I know I can save my lambda expression as a string and then call eval on it.
However, is there a more Pythonic solution for this problem? I do not feel much comfortable with OO in Python, but I am open for suggestions.

I would adhere to the Zen of
Python in particular
"Explicit is better than implicit" and "Readability counts".
So having your functions as readable strings defining lambda's is a
good idea, although, for security reasons, calling eval on the loaded string
representation of the lambda might not be. This
again depends on who has modification access to the file and on which
system they run.
In general you should not care too much if someone can
(non-inadvertedly) inject something resulting in recursive removal of
all files on a system, if they have login access rights with which
they can do so anyway. However if e.g. the software runs on a remote
system and these files can be edited via some web interface, or if the
file changes can be made by someone else than the person using the
files, this is something you should take into account.
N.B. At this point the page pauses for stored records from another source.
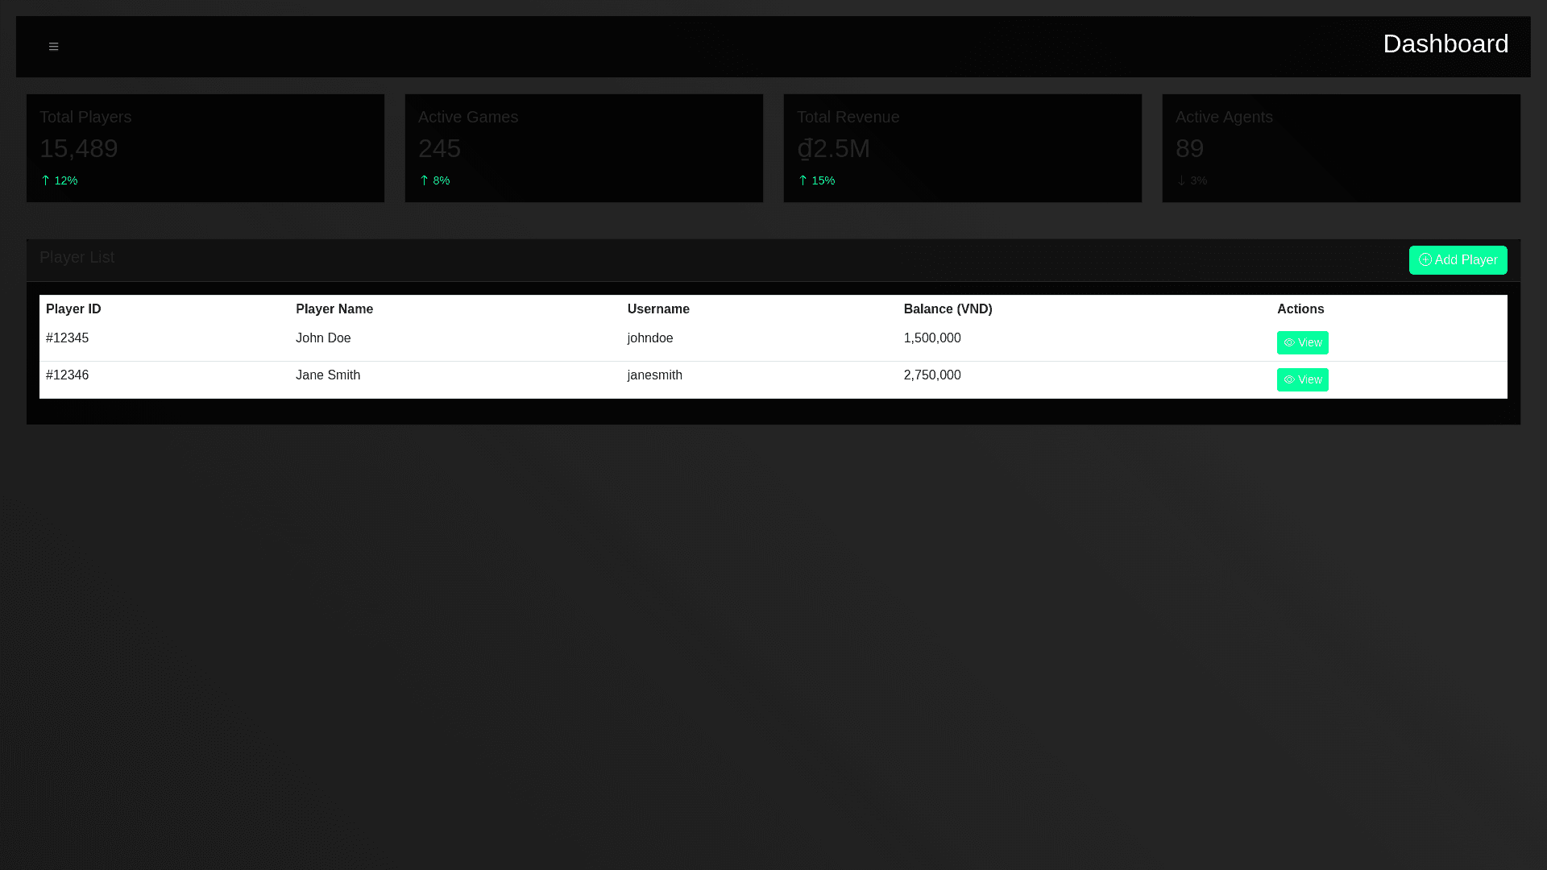Click the Active Games up-arrow icon

(x=425, y=180)
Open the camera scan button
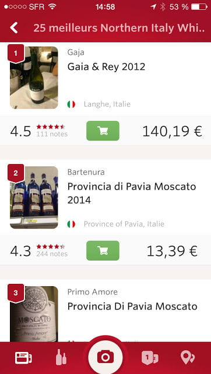The width and height of the screenshot is (211, 374). [106, 357]
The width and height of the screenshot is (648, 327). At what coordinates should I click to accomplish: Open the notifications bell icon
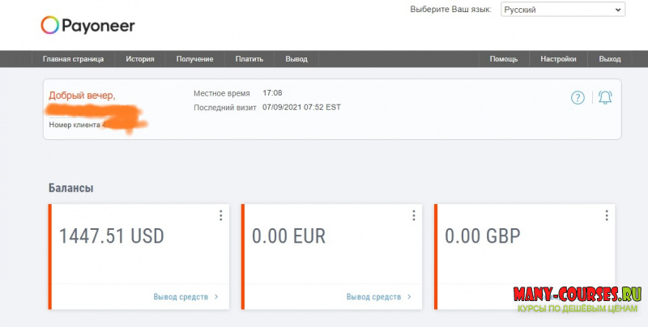point(605,98)
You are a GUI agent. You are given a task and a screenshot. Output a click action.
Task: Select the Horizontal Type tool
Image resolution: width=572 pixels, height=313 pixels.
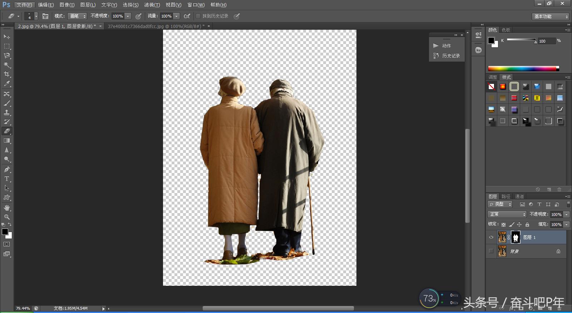7,179
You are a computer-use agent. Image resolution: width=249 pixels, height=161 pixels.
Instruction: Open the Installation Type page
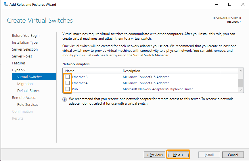pos(25,43)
If the lambdas come from a fixed set, you can just use
their string representation as a lookup:
lambdas = {}
for l in [
'lambda x,y: x+y',
'lambda x: (x**3)/2',
# some more
]:
lambdas[l] = eval(l)
You can then use the string loaded from your configuration YAML to get
the actual lambda and that string cannot be tampered with, as it has
to match the available set of lambdas you provided. You can of course
load the actual lambda strings from a file that only you can change,
instead of hard-coding them in the source code.
This is IMO more
explicit than dumping the actual lambda resulting in YAML looking like:
!!python/name:__main__.%3Clambda%3E
, something which requires unsafe loading of the YAML document anyway.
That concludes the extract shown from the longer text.